— TASK DETAILS —
Please write out every record below exactly as it stands.

====

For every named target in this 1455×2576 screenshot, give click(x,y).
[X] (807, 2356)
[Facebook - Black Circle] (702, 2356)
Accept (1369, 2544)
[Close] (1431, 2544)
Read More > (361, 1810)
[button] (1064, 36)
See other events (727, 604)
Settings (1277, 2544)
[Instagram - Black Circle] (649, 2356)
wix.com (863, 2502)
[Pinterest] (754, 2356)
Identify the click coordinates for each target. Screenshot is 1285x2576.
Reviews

====

— WRITTEN SOLUTION —
For every named target in this 1455×2576 screenshot, give click(x,y).
[X] (807, 2356)
[Facebook - Black Circle] (702, 2356)
Accept (1369, 2544)
[Close] (1431, 2544)
Read More > (361, 1810)
[button] (1064, 36)
See other events (727, 604)
Settings (1277, 2544)
[Instagram - Black Circle] (649, 2356)
wix.com (863, 2502)
[Pinterest] (754, 2356)
Identify the click coordinates for each target. Screenshot is 1285x2576.
Reviews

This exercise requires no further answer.